Final demonstration census data
Spatial analysis
The privacy-loss budget (PLB) for the final demonstration data analyzed here is 19.61 and reflects improved accuracy over the previous April demonstration data (PLB=12.2).
Total population by census tract
Compare differential privacy estimates to published census values
This map shows 2010 census tract population counts. Click a tract to see the published value (SF1), the differential privacy estimated value (DP), and the population density.
Map legend
What are we looking for here? In the previous version of the demonstration data (April, PLB=12.2), the overestimates and underestimates (DP-SF1) ranged from -211 to +143. Here, the final demonstration data reflects a definite increase in accuracy (PLB=19.61). The over and underestimates for total population have a narrower range: -37 to +31.
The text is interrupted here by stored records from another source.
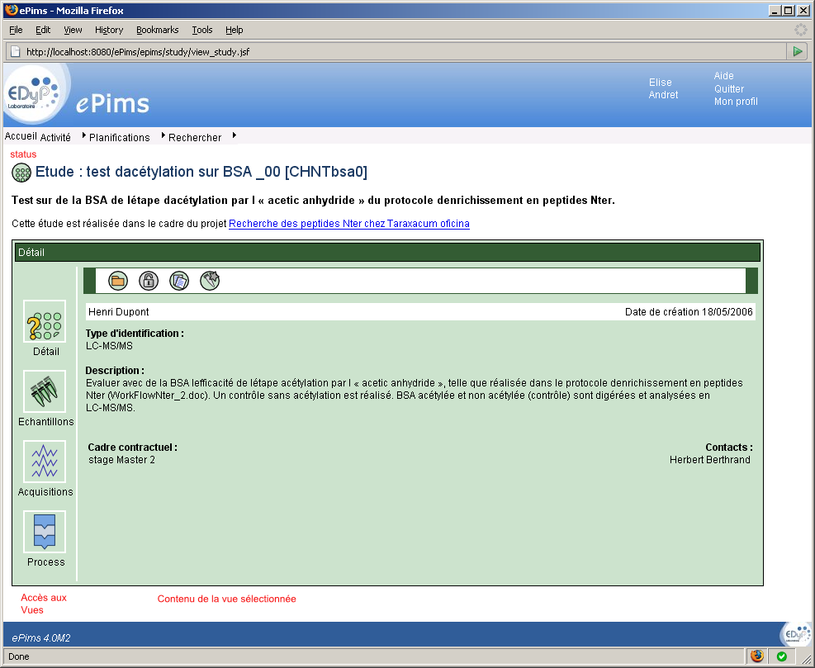
Task: Open the Echantillons view icon
Action: click(45, 391)
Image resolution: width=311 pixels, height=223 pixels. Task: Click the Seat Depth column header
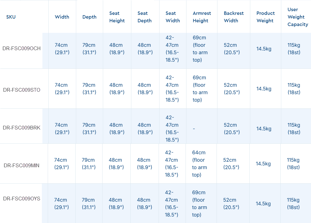[x=145, y=17]
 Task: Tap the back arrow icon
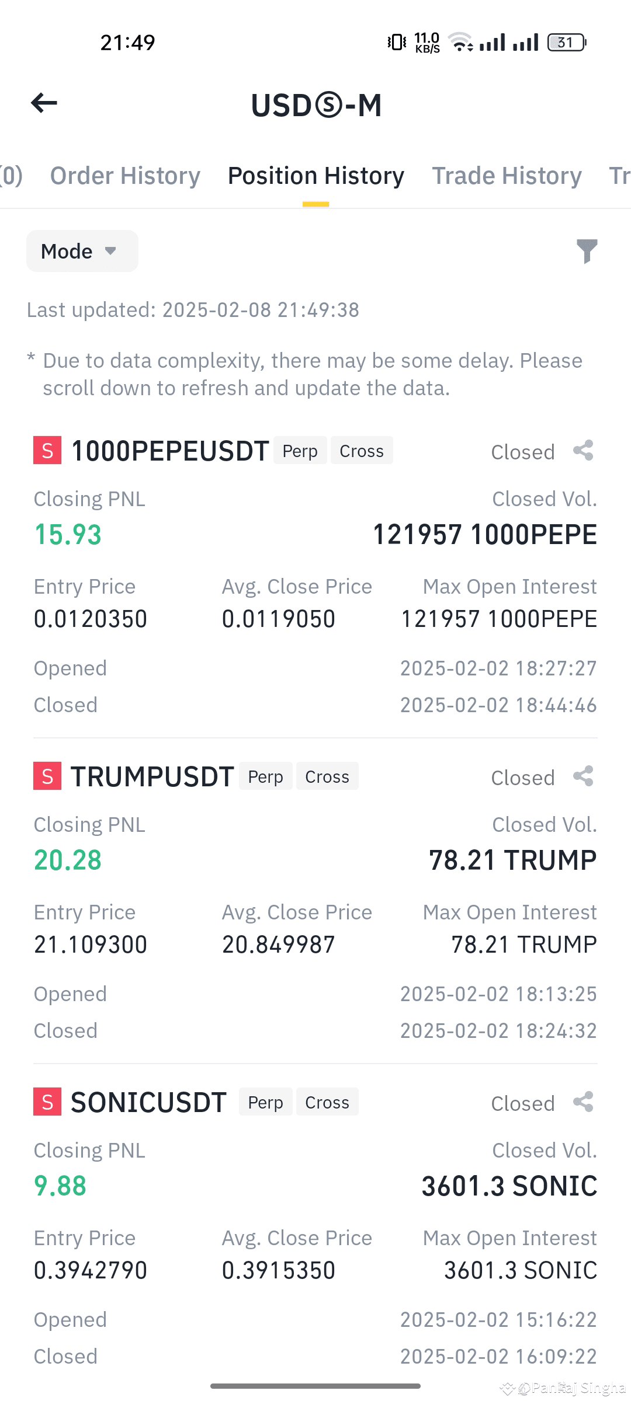(44, 103)
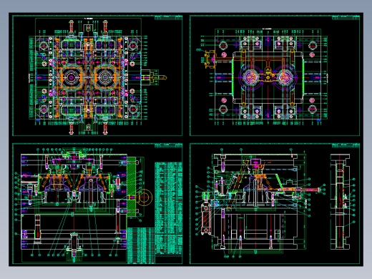Click the title block of top-right sheet
Image resolution: width=372 pixels, height=279 pixels.
pyautogui.click(x=346, y=17)
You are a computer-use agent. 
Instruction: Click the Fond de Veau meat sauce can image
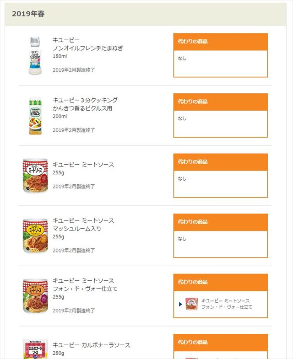[x=35, y=296]
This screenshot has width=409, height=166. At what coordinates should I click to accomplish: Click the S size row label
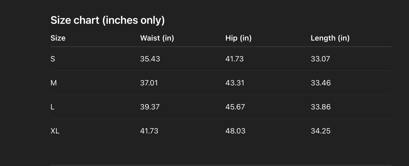click(x=53, y=59)
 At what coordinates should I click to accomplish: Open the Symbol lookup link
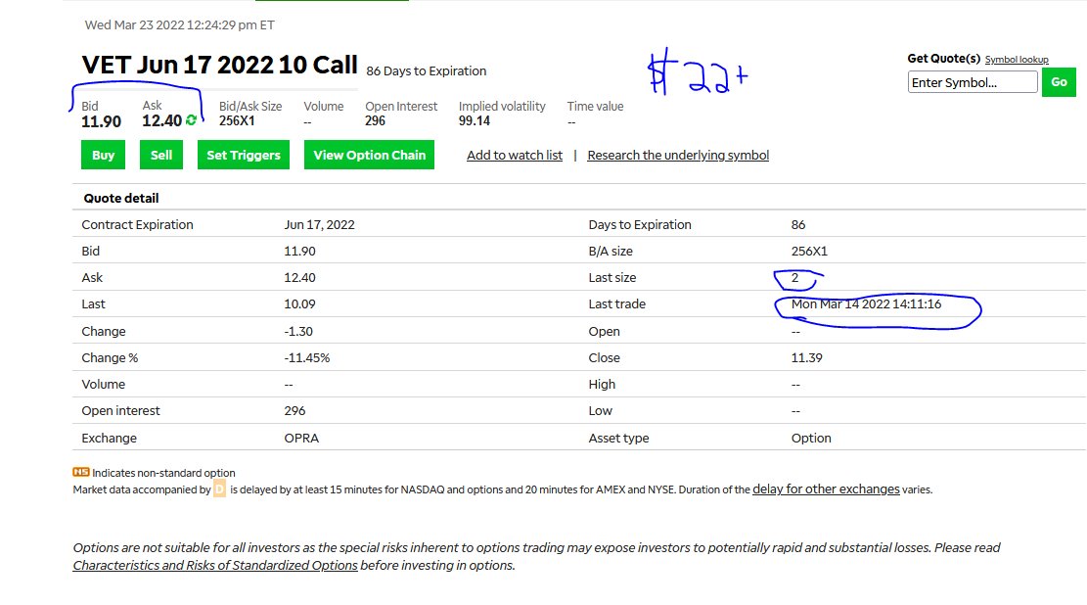click(x=1017, y=60)
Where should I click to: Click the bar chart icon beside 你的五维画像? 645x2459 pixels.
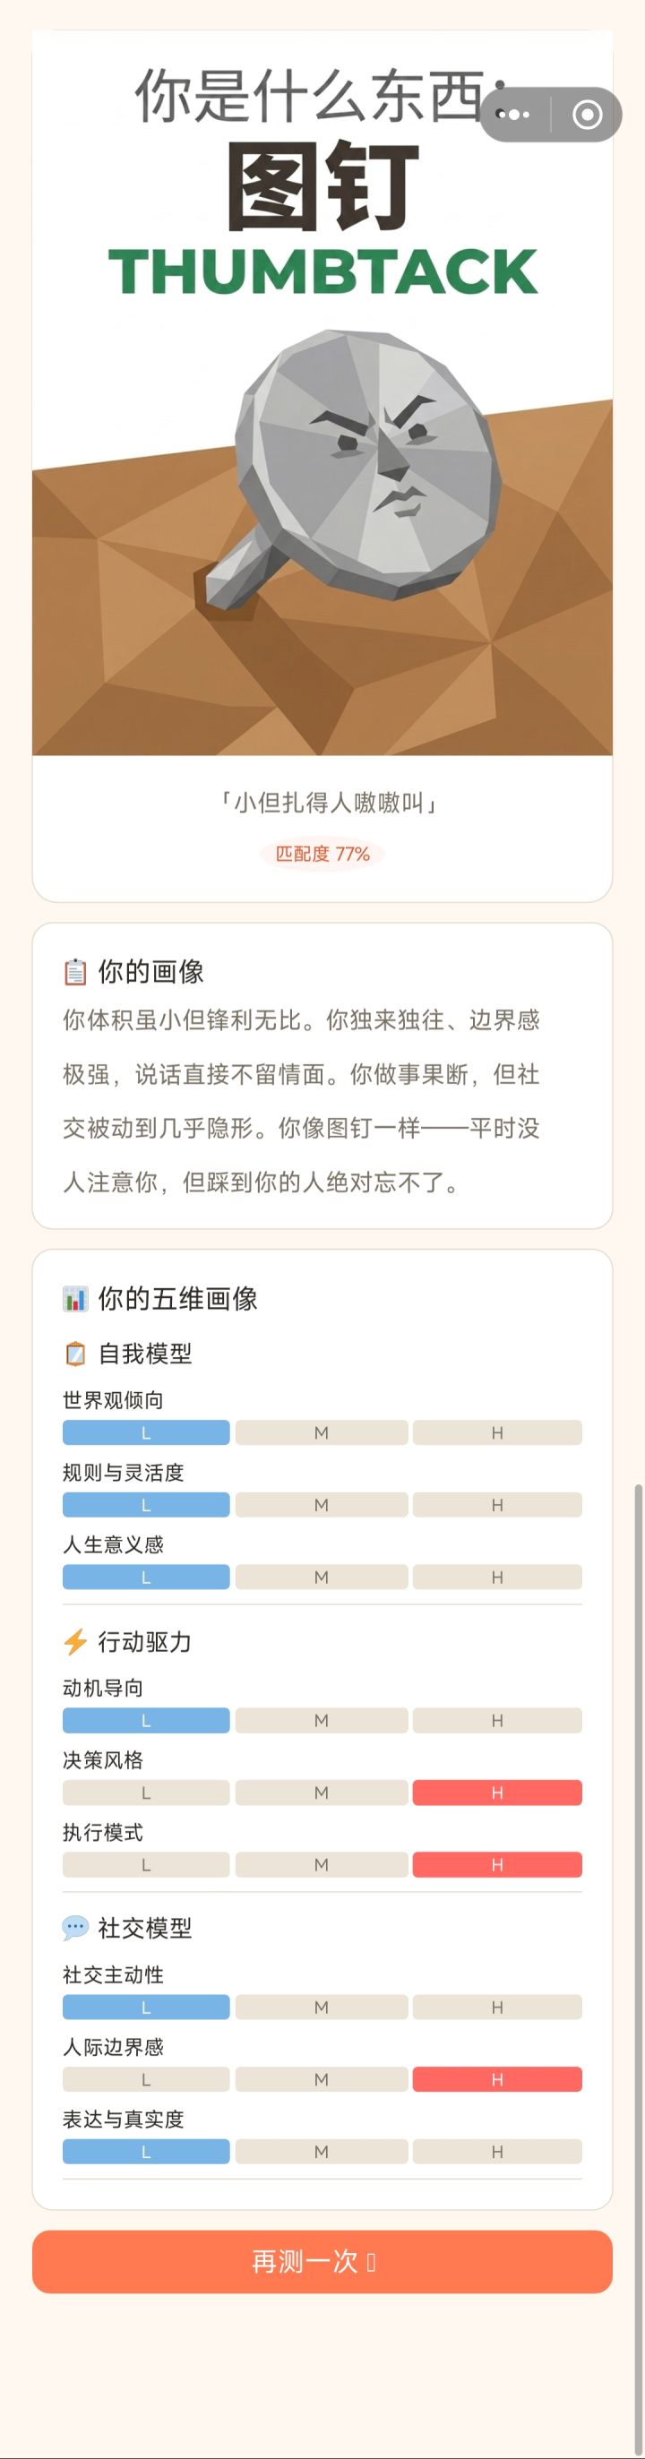75,1298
Since mapping population counts by census tract can present a misleading view of where people live, here's a map showing people per square mile. Click the map to see tract data.
Map legend
What are we looking for here? Clicking the map to examine the data, shows how much distortion differential privacy adds to the published population counts in particular tracts.
Clicking a tract in Ada County, Idaho, for example (tract 2.02), shows there were 5,435 people in 2010 (SF1 value), and that differential privacy added 5 people (the DP value is 5,440). The population density for that tract is 414.6 people per square mile.
Map pop-up
Evaluate global relationships
With this final demonstration data, the scatterplot of total population (SF1) against injected differential privacy noise (DP-SF1) shows R2=0.0. In other words, there is zero relationship between these two variables. This is ideal.
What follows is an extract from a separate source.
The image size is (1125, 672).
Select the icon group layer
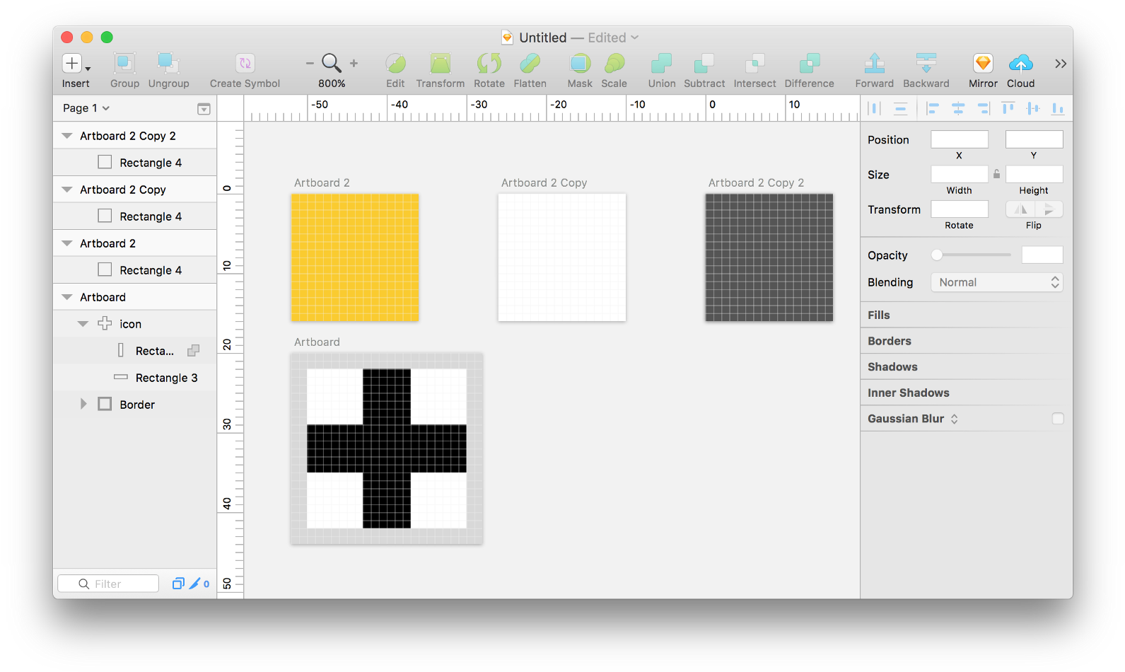[130, 324]
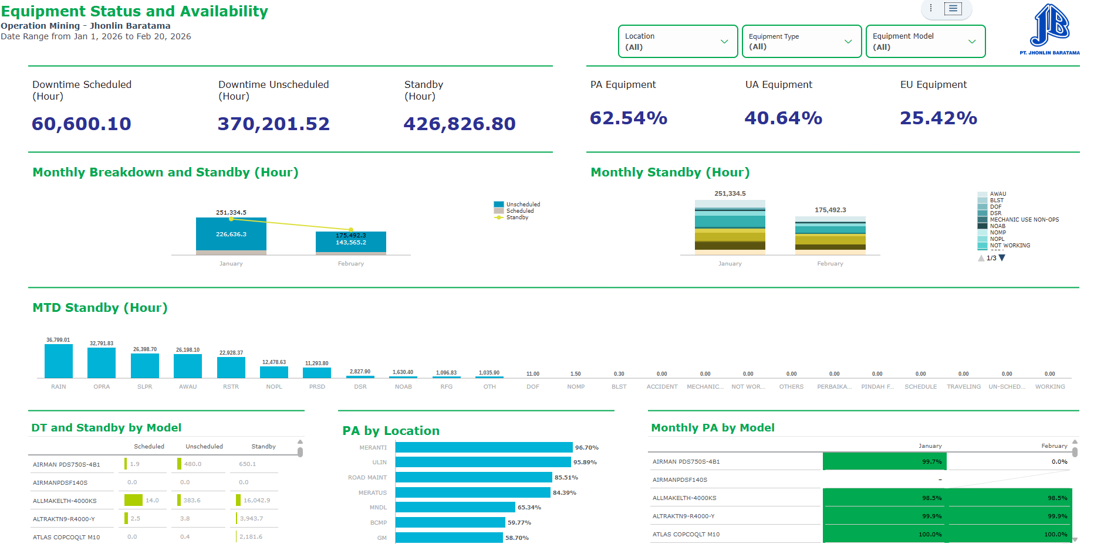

Notice the two cases highlighted on the chart. A tract with 59 people gets 31 additional people with differential privacy. Another tract with 3,191 people loses 37 people.
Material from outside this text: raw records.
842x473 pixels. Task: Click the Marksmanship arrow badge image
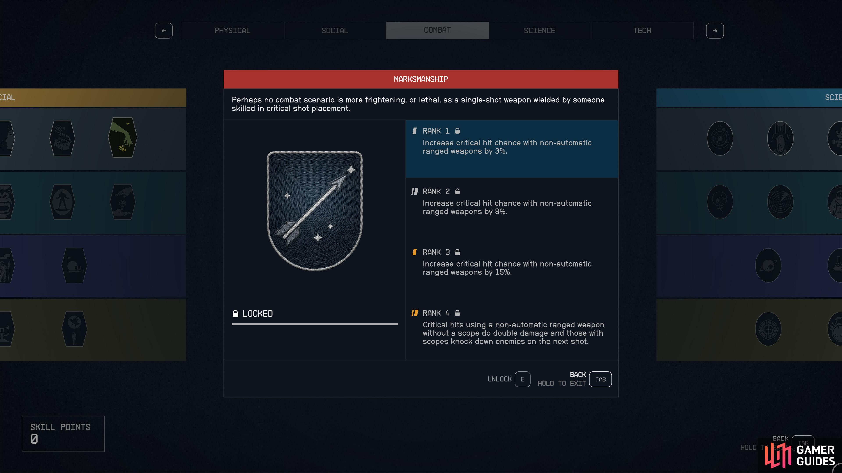[315, 211]
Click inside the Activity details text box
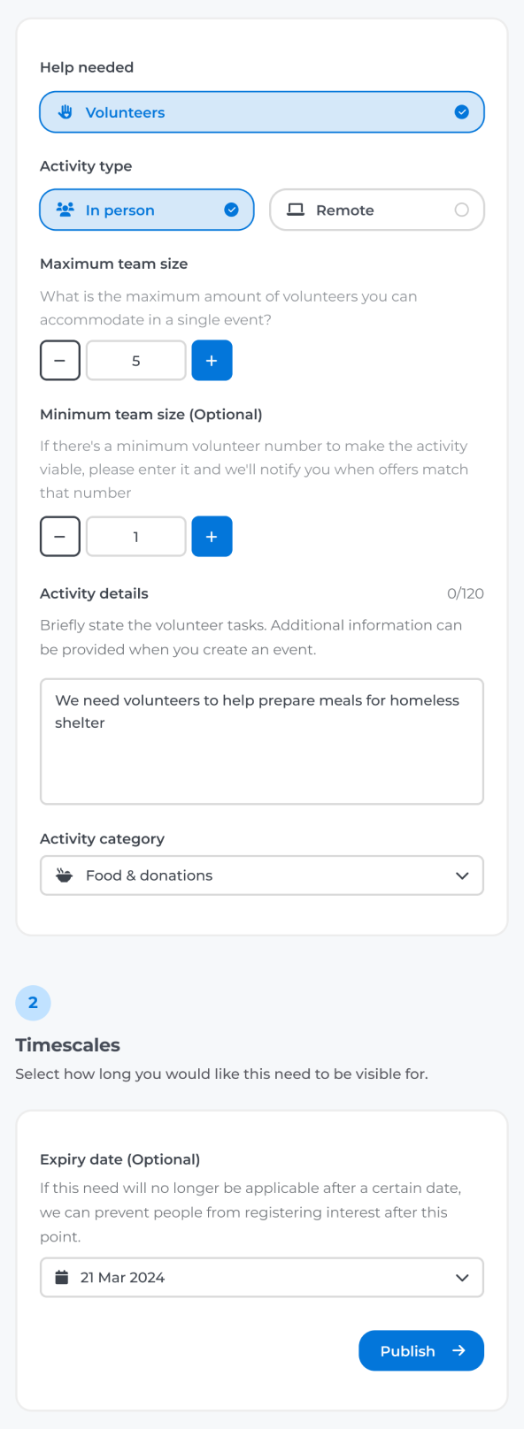 (x=261, y=741)

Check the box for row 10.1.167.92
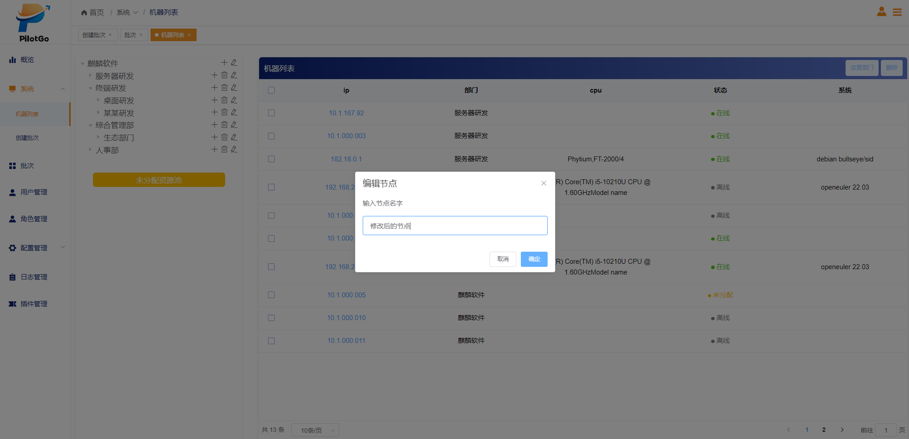coord(271,113)
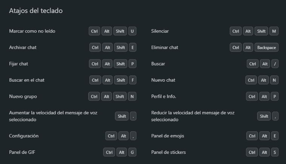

What are we looking for here? Ideally, the noise added by differential privacy will be random. The number of people in a tract should not influence whether DP noise is positive or negative. The R2 of 0 indicates there is no relationship between population size and DP offset (this is excellent).
In contrast, the previous April demonstration data had a negative relationship with an R2 of 0.14 indicating that as a tract's population increased, the DP noise usually decreased. Consequently, the most populated tracts tended to report fewer people after DP was applied.
The scatterplot for the April demonstration data in which R2=0.14.
The scatterplot for the final demonstration data shown on the right, is a big improvement over the April data.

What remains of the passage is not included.